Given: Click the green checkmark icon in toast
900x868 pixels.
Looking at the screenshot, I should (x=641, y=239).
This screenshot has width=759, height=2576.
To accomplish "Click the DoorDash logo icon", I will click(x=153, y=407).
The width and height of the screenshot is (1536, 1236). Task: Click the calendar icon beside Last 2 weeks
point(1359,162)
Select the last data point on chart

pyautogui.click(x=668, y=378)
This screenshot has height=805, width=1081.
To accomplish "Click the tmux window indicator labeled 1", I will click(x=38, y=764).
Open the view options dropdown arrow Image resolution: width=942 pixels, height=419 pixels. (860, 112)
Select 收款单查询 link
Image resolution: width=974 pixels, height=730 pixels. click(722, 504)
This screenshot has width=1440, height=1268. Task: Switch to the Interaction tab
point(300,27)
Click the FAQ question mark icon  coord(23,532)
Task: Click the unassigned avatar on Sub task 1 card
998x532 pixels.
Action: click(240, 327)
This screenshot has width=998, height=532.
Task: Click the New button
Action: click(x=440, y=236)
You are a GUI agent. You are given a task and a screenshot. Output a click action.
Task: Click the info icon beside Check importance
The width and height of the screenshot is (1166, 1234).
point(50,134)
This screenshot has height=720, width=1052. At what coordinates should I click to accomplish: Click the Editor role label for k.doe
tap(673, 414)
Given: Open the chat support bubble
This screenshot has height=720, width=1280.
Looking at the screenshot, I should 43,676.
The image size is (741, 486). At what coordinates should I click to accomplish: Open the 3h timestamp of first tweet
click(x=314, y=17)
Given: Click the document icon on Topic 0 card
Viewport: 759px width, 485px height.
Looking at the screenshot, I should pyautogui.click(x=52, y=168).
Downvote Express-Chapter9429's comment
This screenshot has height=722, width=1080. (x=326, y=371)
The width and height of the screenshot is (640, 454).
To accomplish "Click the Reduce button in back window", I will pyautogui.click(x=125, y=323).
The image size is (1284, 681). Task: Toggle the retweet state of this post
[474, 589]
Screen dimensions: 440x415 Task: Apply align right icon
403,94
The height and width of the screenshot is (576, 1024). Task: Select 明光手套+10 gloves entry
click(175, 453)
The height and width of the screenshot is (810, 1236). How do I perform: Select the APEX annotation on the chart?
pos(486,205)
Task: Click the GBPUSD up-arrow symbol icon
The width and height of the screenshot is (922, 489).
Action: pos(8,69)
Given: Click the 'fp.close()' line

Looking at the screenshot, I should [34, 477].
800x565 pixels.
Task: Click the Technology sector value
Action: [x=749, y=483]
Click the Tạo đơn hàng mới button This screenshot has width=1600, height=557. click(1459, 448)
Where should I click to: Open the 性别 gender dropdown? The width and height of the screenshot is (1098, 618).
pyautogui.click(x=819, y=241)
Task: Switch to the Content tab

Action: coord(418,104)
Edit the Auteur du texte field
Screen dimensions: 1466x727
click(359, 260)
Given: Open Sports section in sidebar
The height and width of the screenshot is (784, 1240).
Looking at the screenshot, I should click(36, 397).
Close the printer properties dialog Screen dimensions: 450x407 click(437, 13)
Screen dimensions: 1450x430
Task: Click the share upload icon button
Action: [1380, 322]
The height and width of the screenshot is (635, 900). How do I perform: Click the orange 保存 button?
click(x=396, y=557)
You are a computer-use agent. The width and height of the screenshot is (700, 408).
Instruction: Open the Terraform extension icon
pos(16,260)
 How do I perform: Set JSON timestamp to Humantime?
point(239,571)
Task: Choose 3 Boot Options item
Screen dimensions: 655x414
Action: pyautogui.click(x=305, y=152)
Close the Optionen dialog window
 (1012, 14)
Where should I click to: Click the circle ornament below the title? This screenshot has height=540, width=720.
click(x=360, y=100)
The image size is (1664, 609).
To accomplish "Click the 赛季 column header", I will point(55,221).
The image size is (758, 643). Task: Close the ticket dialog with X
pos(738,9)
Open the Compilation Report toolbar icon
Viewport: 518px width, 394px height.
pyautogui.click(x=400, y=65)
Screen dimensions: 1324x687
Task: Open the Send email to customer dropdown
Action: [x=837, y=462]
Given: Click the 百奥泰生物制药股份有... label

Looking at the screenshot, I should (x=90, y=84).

• [Goal of the exercise]: Reproduce the records word for word.

• [Exercise output]:
Given: Click the green checkmark icon in toast
900x868 pixels.
Looking at the screenshot, I should (x=641, y=239).
This screenshot has width=759, height=2576.
To accomplish "Click the DoorDash logo icon", I will click(x=153, y=407).
The width and height of the screenshot is (1536, 1236). Task: Click the calendar icon beside Last 2 weeks
point(1359,162)
Select the last data point on chart

pyautogui.click(x=668, y=378)
This screenshot has height=805, width=1081.
To accomplish "Click the tmux window indicator labeled 1", I will click(x=38, y=764).
Open the view options dropdown arrow Image resolution: width=942 pixels, height=419 pixels. (860, 112)
Select 收款单查询 link
Image resolution: width=974 pixels, height=730 pixels. click(722, 504)
This screenshot has width=1440, height=1268. Task: Switch to the Interaction tab
point(300,27)
Click the FAQ question mark icon  coord(23,532)
Task: Click the unassigned avatar on Sub task 1 card
998x532 pixels.
Action: click(240, 327)
This screenshot has width=998, height=532.
Task: Click the New button
Action: click(x=440, y=236)
You are a GUI agent. You are given a task and a screenshot. Output a click action.
Task: Click the info icon beside Check importance
The width and height of the screenshot is (1166, 1234).
point(50,134)
This screenshot has height=720, width=1052. At what coordinates should I click to accomplish: Click the Editor role label for k.doe
tap(673, 414)
Given: Open the chat support bubble
This screenshot has height=720, width=1280.
Looking at the screenshot, I should 43,676.
The image size is (741, 486). At what coordinates should I click to accomplish: Open the 3h timestamp of first tweet
click(x=314, y=17)
Given: Click the document icon on Topic 0 card
Viewport: 759px width, 485px height.
Looking at the screenshot, I should pyautogui.click(x=52, y=168).
Downvote Express-Chapter9429's comment
This screenshot has height=722, width=1080. (x=326, y=371)
The width and height of the screenshot is (640, 454).
To accomplish "Click the Reduce button in back window", I will pyautogui.click(x=125, y=323).
The image size is (1284, 681). Task: Toggle the retweet state of this post
[474, 589]
Screen dimensions: 440x415 Task: Apply align right icon
403,94
The height and width of the screenshot is (576, 1024). Task: Select 明光手套+10 gloves entry
click(175, 453)
The height and width of the screenshot is (810, 1236). How do I perform: Select the APEX annotation on the chart?
pos(486,205)
Task: Click the GBPUSD up-arrow symbol icon
The width and height of the screenshot is (922, 489).
Action: pos(8,69)
Given: Click the 'fp.close()' line

Looking at the screenshot, I should [34, 477].
800x565 pixels.
Task: Click the Technology sector value
Action: [x=749, y=483]
Click the Tạo đơn hàng mới button This screenshot has width=1600, height=557. click(1459, 448)
Where should I click to: Open the 性别 gender dropdown? The width and height of the screenshot is (1098, 618).
pyautogui.click(x=819, y=241)
Task: Switch to the Content tab

Action: coord(418,104)
Edit the Auteur du texte field
Screen dimensions: 1466x727
click(359, 260)
Given: Open Sports section in sidebar
The height and width of the screenshot is (784, 1240).
Looking at the screenshot, I should click(36, 397).
Close the printer properties dialog Screen dimensions: 450x407 click(437, 13)
Screen dimensions: 1450x430
Task: Click the share upload icon button
Action: [1380, 322]
The height and width of the screenshot is (635, 900). How do I perform: Click the orange 保存 button?
click(x=396, y=557)
You are a computer-use agent. The width and height of the screenshot is (700, 408).
Instruction: Open the Terraform extension icon
pos(16,260)
 How do I perform: Set JSON timestamp to Humantime?
point(239,571)
Task: Choose 3 Boot Options item
Screen dimensions: 655x414
Action: pyautogui.click(x=305, y=152)
Close the Optionen dialog window
 (1012, 14)
Where should I click to: Click the circle ornament below the title? This screenshot has height=540, width=720.
click(x=360, y=100)
The image size is (1664, 609).
To accomplish "Click the 赛季 column header", I will point(55,221).
The image size is (758, 643). Task: Close the ticket dialog with X
pos(738,9)
Open the Compilation Report toolbar icon
Viewport: 518px width, 394px height.
pyautogui.click(x=400, y=65)
Screen dimensions: 1324x687
Task: Open the Send email to customer dropdown
Action: [x=837, y=462]
Given: Click the 百奥泰生物制药股份有... label

Looking at the screenshot, I should (x=90, y=84).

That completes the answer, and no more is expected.